Lack of Search Results
A lack of search results was a substantial issue following the quasi-collapse of the network in August. As the traffic carried by an average host grew, it eventually exceeded the capacity of hosts on the slowest physical links -- dial-up modems. These hosts became bottlenecks in the network, effectively severing communication lines running through them. Fragmentation into smaller sub-networks effectively resulted, with the upshot that users saw fewer search results.
Responses to the issue followed a common theme: move users on slower connections to the edge of the network.
In October, Clip2 introduced the Reflector, a special Gnutella server designed to run on a high-speed connection and act as a proxy for users on slower links. In so doing it conserves the user's bandwidth and situates slower hosts at the edge of the network. Via a Reflector, a network of users can use Gnutella with far less aggregate bandwidth than would otherwise be required. Most Reflectors are run on behalf of a particular user population and not publicly advertised, although a handful of public-access ones are available at any given time.
November and December saw the introduction of two significant new Gnutella applications. First, Lime Wire LLC introduced LimeWire, then Free Peers, Inc. released BearShare. Both programs apply connection-preferencing rules that decide whether a given connection will be maintained. One common example: connections to unresponsive hosts are dropped. The consistent repeated application of this simple rule to a series of connections will tend to drive slower hosts to have fewer connections and sit at the edge of the network, a bit like a poor conversationalist might find himself marginalized at a party.

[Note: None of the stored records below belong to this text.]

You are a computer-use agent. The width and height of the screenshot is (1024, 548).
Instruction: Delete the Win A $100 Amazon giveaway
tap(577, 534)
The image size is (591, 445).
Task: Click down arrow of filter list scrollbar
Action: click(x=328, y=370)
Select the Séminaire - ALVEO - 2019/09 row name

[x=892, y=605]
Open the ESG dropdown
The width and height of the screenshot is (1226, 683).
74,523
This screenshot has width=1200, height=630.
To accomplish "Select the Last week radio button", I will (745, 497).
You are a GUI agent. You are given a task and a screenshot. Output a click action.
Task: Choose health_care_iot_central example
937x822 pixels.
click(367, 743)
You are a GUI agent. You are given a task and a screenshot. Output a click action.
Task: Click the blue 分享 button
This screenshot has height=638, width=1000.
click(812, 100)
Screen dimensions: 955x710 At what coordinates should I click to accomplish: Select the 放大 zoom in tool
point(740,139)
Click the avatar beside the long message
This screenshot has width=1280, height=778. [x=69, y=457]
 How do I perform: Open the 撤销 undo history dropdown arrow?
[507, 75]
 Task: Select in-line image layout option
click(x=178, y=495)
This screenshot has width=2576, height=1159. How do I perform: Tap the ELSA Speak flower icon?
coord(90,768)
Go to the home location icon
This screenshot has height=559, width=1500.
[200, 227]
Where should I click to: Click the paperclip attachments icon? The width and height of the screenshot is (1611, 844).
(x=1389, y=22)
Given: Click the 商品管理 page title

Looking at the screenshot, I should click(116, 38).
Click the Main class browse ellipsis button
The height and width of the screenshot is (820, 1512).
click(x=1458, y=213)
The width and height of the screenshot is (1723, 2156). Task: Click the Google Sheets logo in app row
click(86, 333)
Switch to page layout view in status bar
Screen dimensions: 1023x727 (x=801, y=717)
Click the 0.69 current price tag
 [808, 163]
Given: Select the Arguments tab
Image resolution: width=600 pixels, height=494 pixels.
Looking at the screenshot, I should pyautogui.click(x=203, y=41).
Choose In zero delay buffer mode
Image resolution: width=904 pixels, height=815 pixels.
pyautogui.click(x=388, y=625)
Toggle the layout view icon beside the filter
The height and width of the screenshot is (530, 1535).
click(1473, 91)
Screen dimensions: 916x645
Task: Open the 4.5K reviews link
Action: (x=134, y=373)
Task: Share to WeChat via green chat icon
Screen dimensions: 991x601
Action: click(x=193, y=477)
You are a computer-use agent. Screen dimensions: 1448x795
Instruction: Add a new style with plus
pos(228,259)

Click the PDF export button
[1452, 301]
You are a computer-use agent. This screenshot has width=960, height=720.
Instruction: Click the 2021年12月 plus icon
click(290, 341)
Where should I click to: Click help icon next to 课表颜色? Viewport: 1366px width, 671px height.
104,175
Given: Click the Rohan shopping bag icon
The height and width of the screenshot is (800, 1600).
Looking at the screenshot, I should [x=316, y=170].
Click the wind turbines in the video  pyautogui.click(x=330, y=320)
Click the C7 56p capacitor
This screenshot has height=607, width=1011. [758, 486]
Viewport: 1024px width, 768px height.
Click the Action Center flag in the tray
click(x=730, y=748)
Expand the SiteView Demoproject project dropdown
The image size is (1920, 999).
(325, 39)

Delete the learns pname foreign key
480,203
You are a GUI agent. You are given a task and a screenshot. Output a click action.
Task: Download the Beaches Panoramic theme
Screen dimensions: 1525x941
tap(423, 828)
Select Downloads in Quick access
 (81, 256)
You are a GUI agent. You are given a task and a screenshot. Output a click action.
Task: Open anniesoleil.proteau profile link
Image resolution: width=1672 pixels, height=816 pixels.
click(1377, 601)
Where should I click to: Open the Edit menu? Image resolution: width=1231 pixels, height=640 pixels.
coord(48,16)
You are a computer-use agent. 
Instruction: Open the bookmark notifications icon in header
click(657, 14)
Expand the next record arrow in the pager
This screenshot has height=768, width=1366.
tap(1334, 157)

Coincident with these developments and the uptake in adoption of these applications, Clip2 has seen a steady increase in the number of responsive hosts active at any given time on the network, rising from a typical figure of 500 in October to more than 1500 in early January 2001. The quantity of search results has increased as well. According to Clip2 estimates, the number of Gnutella users per day has risen from 10,000 to 30,000 in November to between 20,000 and 50,000 in January.